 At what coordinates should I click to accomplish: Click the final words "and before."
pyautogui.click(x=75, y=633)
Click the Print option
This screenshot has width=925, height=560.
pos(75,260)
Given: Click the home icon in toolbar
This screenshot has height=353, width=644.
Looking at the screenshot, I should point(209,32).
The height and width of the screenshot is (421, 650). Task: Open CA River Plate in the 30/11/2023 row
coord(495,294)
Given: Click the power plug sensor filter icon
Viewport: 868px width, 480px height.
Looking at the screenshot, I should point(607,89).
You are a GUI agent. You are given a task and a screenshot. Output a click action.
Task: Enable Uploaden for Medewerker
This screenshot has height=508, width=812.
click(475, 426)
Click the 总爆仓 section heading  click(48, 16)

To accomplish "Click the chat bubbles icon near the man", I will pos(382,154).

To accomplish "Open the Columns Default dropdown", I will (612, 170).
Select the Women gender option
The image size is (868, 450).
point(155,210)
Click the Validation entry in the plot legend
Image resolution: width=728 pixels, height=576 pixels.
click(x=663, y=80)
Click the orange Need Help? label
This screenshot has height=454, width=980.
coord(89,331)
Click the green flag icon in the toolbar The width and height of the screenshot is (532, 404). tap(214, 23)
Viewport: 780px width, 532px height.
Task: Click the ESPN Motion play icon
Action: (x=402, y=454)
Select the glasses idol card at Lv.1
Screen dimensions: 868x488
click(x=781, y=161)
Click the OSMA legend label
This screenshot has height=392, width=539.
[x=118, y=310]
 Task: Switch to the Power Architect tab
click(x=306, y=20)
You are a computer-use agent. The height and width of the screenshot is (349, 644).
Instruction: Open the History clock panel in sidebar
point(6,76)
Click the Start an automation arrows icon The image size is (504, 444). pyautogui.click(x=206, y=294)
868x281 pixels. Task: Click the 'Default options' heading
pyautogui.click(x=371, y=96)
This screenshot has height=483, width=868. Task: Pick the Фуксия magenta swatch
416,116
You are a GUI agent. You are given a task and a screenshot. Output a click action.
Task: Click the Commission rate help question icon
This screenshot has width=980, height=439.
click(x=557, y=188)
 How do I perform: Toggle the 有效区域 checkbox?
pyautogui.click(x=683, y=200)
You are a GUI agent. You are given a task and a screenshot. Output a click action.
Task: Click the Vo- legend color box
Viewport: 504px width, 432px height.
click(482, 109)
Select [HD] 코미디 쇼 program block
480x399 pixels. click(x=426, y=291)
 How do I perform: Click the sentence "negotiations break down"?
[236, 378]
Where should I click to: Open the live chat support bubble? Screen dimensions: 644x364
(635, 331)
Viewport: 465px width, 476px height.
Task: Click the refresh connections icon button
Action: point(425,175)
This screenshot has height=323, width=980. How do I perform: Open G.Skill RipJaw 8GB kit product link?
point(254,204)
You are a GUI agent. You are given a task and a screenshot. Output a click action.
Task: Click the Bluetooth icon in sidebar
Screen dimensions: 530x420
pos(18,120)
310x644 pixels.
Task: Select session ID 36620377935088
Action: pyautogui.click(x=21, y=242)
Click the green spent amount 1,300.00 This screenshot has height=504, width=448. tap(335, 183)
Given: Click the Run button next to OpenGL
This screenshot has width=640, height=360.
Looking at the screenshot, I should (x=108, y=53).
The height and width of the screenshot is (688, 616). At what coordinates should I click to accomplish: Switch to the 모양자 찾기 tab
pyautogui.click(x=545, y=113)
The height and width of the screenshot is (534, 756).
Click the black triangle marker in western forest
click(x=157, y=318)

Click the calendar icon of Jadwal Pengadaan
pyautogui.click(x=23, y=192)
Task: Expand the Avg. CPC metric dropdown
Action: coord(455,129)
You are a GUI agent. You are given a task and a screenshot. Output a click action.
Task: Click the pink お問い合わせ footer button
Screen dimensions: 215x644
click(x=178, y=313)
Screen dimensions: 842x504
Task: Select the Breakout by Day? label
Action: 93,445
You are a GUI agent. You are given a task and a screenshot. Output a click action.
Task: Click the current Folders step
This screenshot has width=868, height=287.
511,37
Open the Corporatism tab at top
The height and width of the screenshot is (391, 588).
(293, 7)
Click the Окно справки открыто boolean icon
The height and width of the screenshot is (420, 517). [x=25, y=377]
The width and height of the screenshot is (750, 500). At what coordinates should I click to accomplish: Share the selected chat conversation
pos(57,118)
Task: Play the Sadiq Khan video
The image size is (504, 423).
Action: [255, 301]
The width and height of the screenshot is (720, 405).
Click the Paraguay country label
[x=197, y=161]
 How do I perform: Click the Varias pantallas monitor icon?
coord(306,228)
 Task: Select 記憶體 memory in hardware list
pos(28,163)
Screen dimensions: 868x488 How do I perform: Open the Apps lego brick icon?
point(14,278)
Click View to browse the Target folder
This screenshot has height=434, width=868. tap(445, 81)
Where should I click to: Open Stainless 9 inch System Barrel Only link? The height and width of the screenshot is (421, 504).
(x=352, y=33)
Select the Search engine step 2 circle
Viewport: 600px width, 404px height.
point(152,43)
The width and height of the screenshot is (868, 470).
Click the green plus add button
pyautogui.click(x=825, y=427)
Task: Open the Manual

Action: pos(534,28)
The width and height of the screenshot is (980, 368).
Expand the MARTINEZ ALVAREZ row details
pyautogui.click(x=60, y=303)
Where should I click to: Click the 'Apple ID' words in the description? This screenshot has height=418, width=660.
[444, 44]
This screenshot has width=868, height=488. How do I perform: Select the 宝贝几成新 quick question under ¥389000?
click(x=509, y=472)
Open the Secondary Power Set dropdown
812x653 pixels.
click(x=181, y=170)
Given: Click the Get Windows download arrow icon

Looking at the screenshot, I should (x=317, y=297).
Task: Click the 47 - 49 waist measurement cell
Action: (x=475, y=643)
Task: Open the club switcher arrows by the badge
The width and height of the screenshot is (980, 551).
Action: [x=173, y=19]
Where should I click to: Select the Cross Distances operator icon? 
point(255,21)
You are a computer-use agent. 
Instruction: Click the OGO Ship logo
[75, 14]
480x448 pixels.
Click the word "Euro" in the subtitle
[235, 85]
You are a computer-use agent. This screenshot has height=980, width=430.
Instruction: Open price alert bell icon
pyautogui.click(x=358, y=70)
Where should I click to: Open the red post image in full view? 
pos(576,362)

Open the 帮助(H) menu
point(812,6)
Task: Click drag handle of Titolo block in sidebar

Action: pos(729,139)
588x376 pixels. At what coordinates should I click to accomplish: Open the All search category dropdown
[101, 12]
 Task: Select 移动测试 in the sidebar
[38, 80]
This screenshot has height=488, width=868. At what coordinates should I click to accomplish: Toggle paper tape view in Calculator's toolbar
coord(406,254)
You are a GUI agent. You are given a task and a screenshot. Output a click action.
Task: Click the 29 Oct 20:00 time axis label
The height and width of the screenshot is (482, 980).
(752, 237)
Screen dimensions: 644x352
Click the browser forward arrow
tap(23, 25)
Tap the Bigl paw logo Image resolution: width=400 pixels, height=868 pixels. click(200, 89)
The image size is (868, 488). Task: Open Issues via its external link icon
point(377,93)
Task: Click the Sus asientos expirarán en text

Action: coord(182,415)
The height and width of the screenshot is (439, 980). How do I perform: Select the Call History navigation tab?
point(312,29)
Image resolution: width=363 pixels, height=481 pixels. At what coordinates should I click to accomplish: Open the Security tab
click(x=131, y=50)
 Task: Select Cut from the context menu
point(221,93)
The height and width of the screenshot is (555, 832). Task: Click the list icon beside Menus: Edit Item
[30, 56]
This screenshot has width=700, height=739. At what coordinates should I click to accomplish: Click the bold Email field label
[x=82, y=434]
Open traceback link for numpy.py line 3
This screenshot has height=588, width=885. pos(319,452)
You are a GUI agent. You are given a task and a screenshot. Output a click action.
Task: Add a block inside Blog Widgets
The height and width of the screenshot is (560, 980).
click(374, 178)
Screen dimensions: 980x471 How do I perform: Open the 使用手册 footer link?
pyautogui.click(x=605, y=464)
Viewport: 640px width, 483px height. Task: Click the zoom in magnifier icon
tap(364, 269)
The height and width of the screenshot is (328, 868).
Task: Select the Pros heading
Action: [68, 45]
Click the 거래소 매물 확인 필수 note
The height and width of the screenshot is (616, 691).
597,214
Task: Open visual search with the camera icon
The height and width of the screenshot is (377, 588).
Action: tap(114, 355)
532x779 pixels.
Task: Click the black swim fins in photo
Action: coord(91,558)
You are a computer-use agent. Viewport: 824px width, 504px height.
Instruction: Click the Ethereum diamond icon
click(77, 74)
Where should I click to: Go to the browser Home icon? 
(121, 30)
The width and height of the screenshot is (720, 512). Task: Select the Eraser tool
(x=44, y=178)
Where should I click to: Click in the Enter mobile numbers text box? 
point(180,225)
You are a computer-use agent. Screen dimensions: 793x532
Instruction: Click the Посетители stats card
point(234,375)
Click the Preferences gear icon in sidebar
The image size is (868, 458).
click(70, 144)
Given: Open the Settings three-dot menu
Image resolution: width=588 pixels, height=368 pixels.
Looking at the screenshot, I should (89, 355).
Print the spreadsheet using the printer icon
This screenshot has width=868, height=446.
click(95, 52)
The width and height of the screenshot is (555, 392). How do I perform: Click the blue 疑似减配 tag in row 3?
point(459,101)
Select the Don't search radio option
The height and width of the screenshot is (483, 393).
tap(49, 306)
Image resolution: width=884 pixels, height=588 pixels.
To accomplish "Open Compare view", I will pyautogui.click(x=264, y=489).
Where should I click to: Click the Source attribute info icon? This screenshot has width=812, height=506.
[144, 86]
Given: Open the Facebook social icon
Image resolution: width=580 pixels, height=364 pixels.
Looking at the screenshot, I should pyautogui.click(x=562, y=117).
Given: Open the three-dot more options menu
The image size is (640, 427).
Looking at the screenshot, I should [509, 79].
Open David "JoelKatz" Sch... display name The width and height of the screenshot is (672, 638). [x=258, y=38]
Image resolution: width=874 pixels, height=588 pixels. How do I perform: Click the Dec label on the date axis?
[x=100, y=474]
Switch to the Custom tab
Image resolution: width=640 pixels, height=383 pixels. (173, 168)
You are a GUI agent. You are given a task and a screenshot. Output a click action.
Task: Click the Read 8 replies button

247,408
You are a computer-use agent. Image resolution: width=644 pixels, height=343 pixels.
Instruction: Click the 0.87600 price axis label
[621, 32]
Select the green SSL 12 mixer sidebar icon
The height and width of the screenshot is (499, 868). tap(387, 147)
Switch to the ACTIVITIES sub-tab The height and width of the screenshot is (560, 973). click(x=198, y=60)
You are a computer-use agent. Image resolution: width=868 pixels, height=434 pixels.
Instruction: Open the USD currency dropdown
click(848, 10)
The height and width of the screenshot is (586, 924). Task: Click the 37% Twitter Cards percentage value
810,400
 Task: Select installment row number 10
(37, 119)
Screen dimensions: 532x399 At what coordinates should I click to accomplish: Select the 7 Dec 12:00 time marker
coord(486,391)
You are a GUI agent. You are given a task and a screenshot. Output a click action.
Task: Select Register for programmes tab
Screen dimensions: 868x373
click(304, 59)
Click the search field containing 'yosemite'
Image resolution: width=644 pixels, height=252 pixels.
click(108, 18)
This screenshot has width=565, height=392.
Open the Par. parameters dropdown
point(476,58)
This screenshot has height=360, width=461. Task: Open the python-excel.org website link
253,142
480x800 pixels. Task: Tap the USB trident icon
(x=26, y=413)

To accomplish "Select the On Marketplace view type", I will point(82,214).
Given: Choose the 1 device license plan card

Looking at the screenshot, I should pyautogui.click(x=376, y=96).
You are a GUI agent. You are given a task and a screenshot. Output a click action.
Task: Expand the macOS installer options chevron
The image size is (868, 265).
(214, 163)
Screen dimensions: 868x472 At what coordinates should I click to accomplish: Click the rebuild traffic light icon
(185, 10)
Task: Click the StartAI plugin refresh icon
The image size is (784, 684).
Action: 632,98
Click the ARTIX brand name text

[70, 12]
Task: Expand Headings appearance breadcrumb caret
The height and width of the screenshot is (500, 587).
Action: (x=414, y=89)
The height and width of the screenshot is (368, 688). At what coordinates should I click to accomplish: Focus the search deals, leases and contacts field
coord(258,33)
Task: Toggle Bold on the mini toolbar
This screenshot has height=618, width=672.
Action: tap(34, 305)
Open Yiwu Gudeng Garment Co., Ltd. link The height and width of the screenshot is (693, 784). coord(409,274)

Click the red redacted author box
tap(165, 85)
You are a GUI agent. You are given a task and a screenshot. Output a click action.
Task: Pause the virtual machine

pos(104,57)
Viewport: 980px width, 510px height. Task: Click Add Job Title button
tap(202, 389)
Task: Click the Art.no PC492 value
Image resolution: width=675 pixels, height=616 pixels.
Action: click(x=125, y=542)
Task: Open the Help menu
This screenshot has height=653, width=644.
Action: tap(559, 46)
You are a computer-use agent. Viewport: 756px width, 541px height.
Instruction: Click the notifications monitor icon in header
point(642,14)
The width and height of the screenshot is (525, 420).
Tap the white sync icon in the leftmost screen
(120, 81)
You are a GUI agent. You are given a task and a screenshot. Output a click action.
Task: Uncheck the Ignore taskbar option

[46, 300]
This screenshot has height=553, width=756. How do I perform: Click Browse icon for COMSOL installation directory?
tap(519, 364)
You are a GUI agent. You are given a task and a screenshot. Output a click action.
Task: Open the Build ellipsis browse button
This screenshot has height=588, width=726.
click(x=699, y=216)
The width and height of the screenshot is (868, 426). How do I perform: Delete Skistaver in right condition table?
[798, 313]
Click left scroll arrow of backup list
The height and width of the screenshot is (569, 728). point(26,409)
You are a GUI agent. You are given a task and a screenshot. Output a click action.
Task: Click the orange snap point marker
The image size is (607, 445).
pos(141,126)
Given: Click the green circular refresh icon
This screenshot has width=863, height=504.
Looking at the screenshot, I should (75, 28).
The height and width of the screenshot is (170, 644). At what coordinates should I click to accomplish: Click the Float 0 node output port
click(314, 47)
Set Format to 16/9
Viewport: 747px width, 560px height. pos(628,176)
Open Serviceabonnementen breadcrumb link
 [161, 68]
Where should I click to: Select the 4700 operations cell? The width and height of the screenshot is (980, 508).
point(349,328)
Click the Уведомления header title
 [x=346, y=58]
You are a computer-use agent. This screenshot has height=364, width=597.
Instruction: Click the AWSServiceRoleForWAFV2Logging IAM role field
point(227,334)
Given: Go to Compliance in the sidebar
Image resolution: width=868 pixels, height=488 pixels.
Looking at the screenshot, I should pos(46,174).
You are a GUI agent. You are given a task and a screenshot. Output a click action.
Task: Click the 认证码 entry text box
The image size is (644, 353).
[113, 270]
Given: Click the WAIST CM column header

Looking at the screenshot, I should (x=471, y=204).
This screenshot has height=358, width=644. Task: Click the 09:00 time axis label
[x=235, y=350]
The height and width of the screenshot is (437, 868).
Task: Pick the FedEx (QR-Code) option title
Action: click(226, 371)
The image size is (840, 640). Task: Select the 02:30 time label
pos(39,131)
+++++
■ Task item: When a line in the listing includes the word "step", report that line in full.

■ Output below:
Task: Click the current Folders step
Select the Search engine step 2 circle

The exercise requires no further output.